Exercise details:
Pictures aside, repeat every record below exactly.

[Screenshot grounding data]
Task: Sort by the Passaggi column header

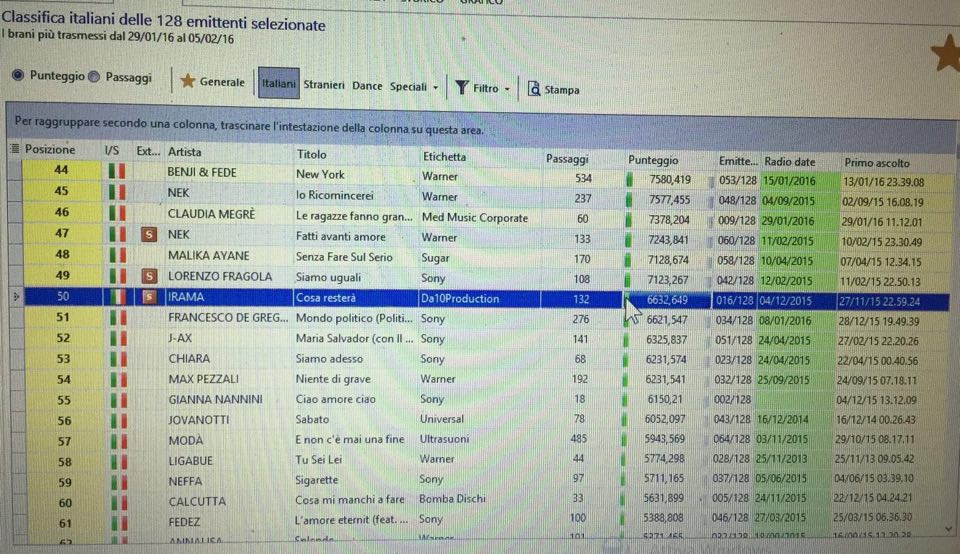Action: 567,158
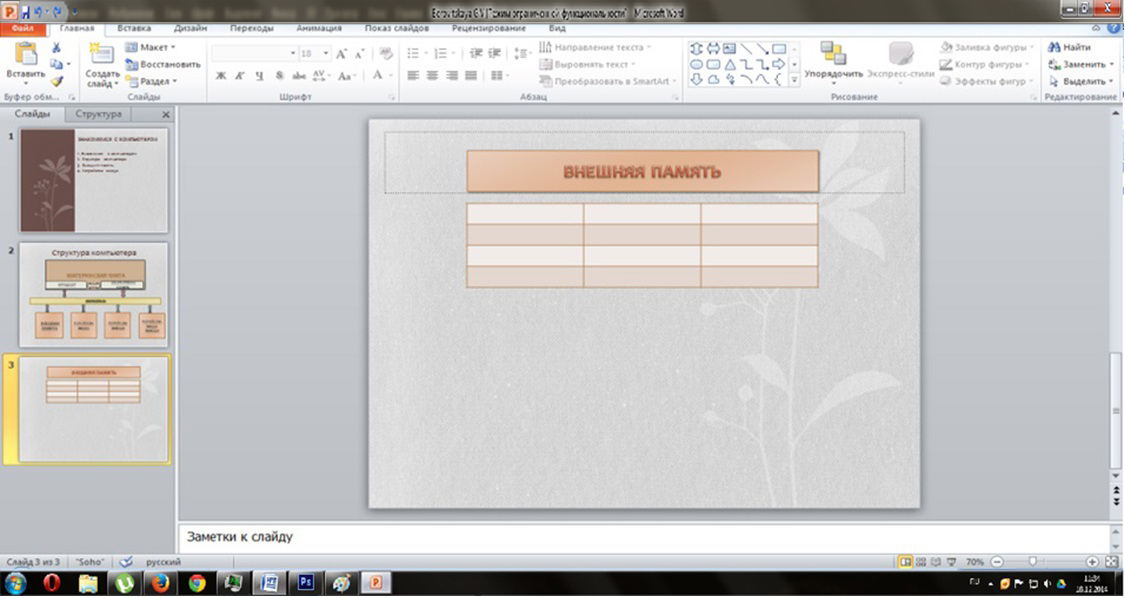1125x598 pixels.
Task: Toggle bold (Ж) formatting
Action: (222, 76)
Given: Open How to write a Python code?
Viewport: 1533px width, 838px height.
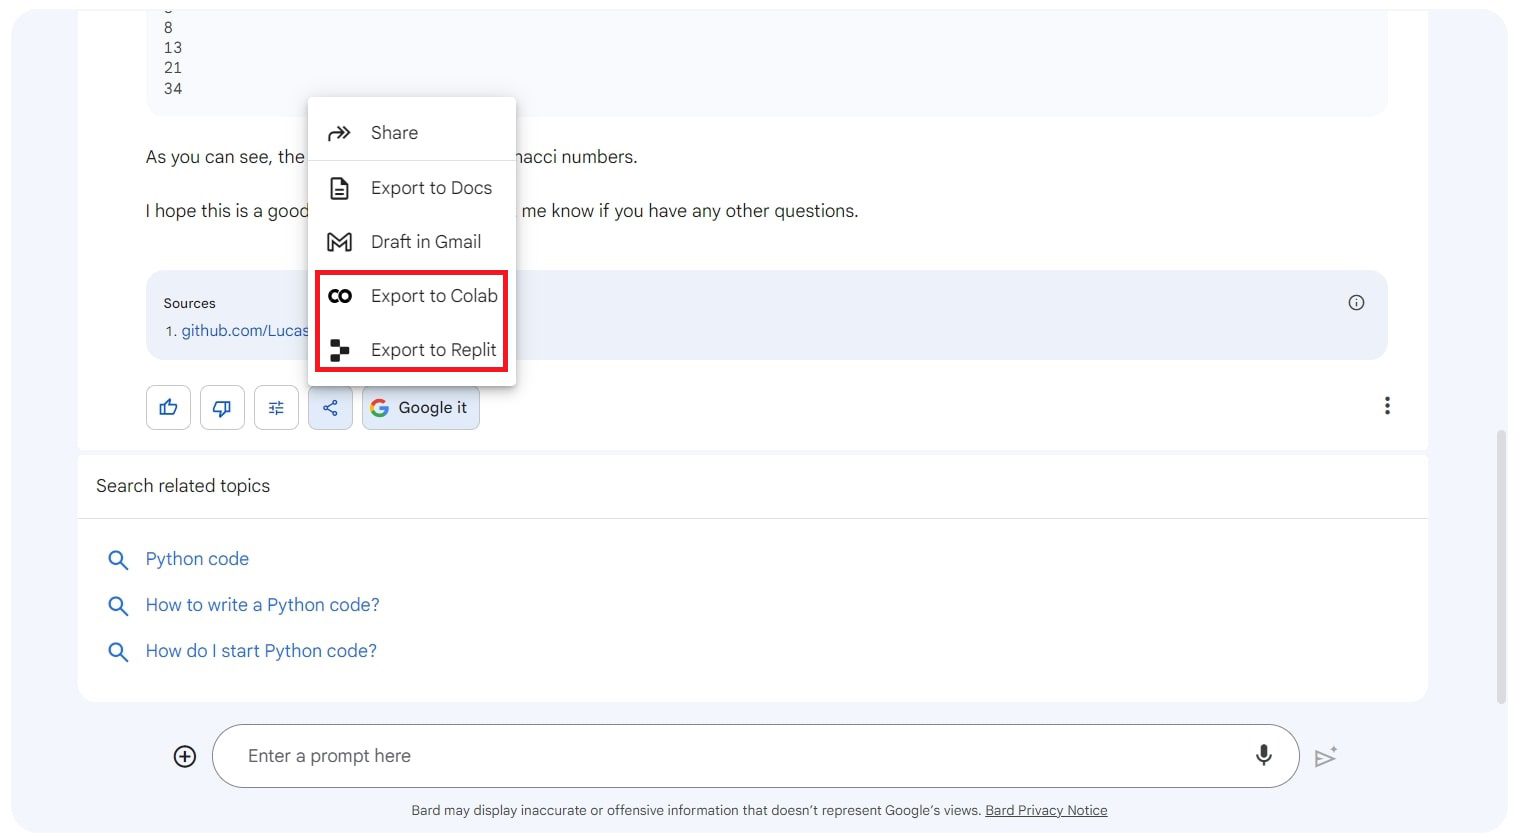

Solution:
Task: Sort by the Passaggi column header

Action: 567,158
1125x598 pixels.
Task: Toggle bold (Ж) formatting
Action: (222, 76)
Given: Open How to write a Python code?
Viewport: 1533px width, 838px height.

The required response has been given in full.